*Entries supplied*
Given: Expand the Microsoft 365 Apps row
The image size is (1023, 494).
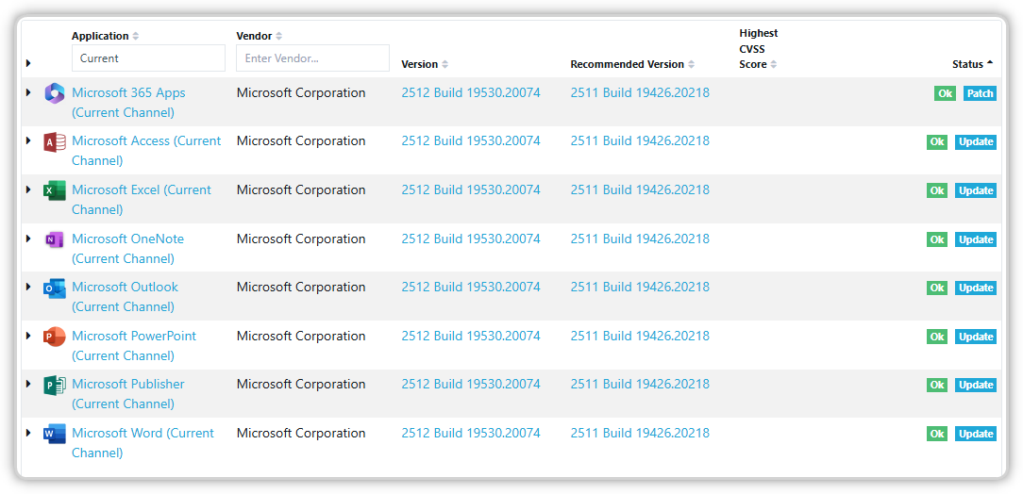Looking at the screenshot, I should [28, 92].
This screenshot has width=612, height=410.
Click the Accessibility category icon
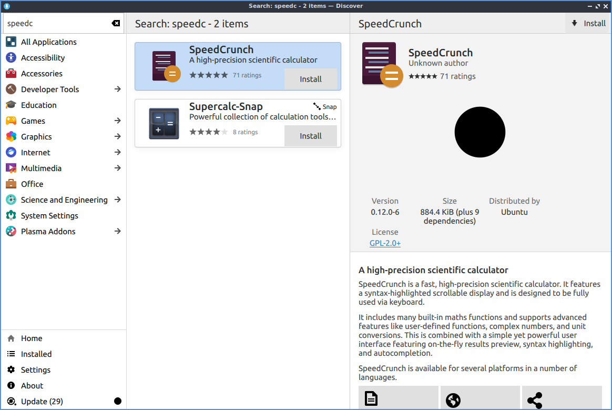(11, 58)
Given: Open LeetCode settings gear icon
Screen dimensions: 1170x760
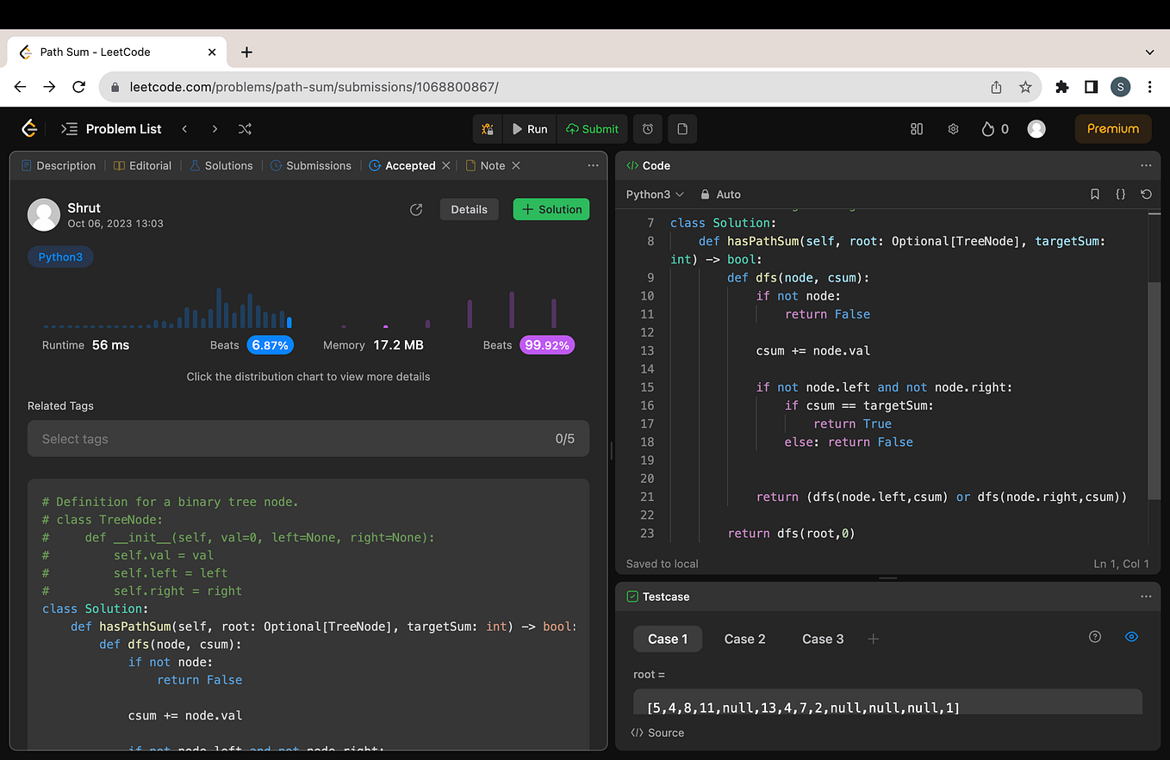Looking at the screenshot, I should [953, 128].
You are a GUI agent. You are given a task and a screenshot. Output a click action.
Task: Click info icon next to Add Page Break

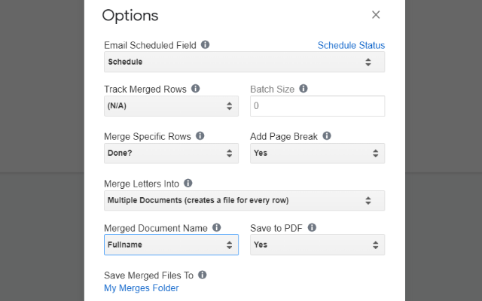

*Work instructions*
Each entry must be reproduced word for word, and any image among them left out.

*Task result*
Given: Expand the Microsoft 365 Apps row
The image size is (1023, 494).
Looking at the screenshot, I should [28, 92].
This screenshot has width=612, height=410.
Click the Accessibility category icon
(11, 58)
Given: Open LeetCode settings gear icon
Screen dimensions: 1170x760
Looking at the screenshot, I should [953, 128].
You are a GUI agent. You are given a task and a screenshot. Output a click action.
Task: Click info icon next to Add Page Break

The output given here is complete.